This is sometimes referred to as "Data Leakage." There's a nice paper on this here:
Leakage in Data Mining:
Formulation, Detection, and Avoidance
The above paper has plenty of amusing (and horrifying) examples of data leakage, for example, a cancer prediction competition where it turned out that patient ID numbers had a near perfect prediction of future cancer, unintentionally because of how groups were formed throughout the study.

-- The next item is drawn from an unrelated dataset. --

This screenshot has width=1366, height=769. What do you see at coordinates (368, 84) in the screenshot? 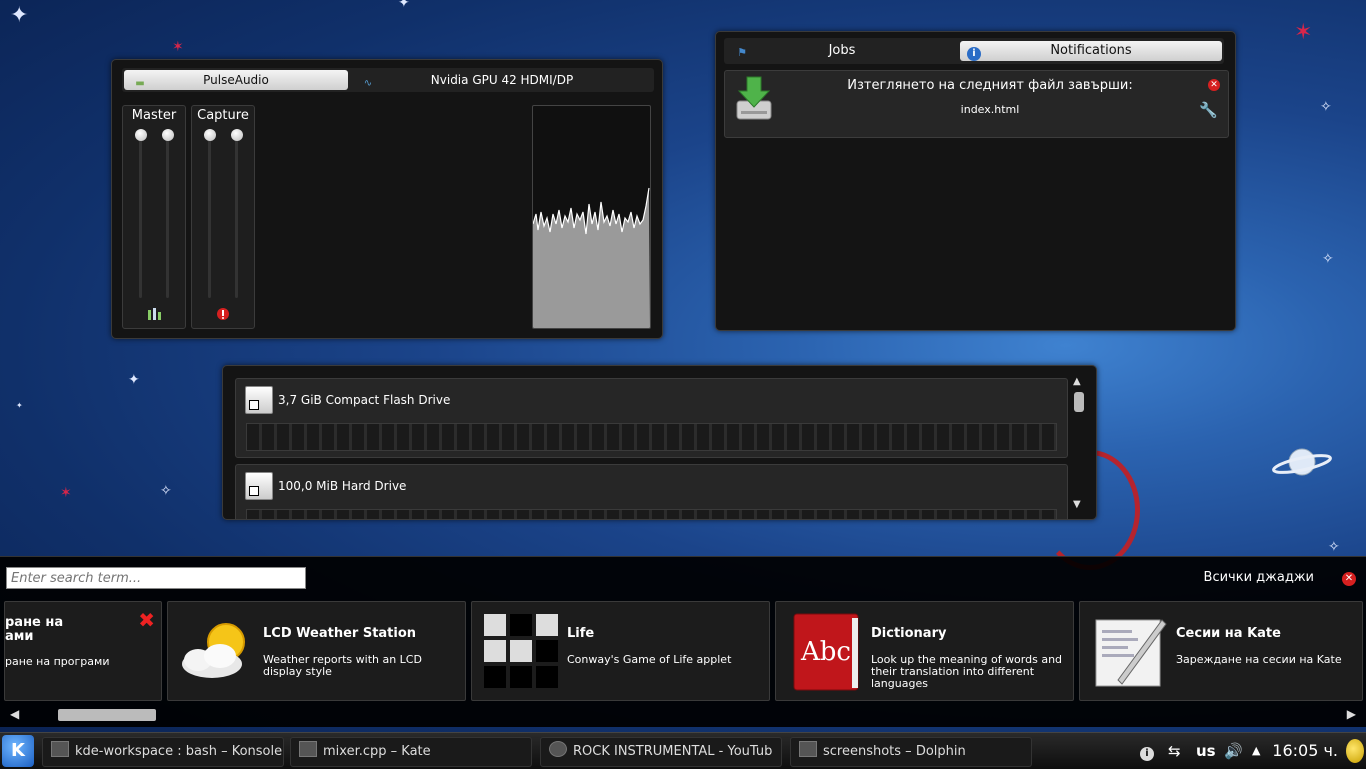
I see `audio-card-icon: ∿` at bounding box center [368, 84].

I don't think there's a clear cut way of identifying data leakage. The above paper has some suggestions but in general it's very problem specific. As an example, you could definitely look at just the correlations between your features and target. However, sometimes you'll miss things. For example, imagine you're making a spam bot detector for a website like stackexchange, where in addition to collection features like message length, content, etc., you can potentially collect information on whether a message was flagged by another user. However, if you want your bot detector to be as fast as possible, you shouldn't have to rely on user-generated message flags. Naturally, spam bots would accumulate a ton of user-generated message flags, so your classifier might start relying on these flags, and less so on the content of the messages. In this way you should consider removing flags as a feature so that you can tag bots faster than the crowd-sourced user effort, i.e. before a wide audience has been exposed to their messages.

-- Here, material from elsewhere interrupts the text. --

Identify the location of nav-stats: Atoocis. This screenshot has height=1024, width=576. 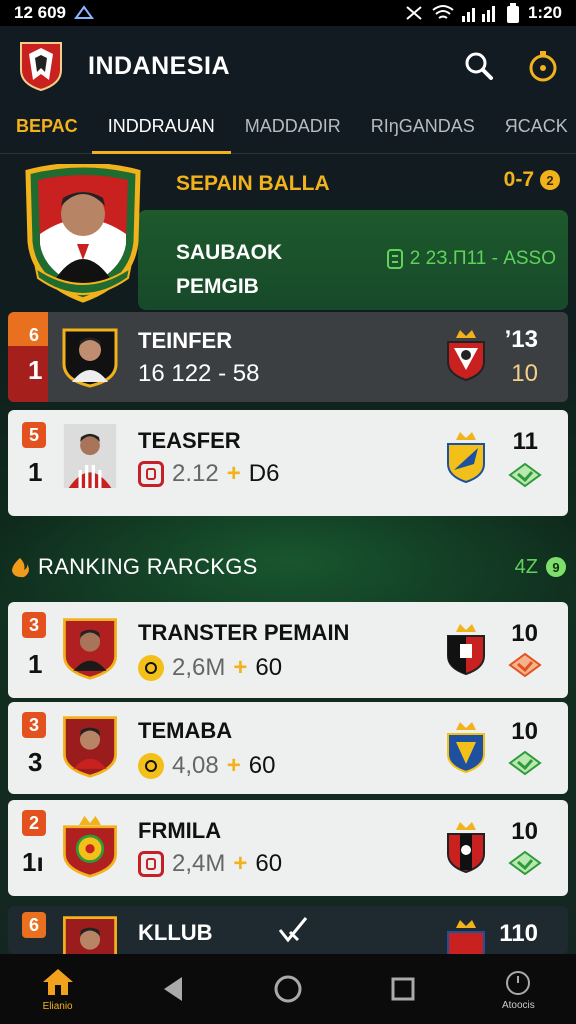
(518, 990).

Other times, you'll have a very stupid feature that's causing your detection. There's a nice anecdote here about a story on how the Army tried to make a tank detector, which had near perfect accuracy but, ended up detecting cloudy days instead because all the training images with tanks were taken on a cloudy day, and every training image without tanks was taken on a clear day. A very relevant paper on this is: "Why Should I trust you?": Explaining Predictions of Any Classifier - Ribeiro, et. al.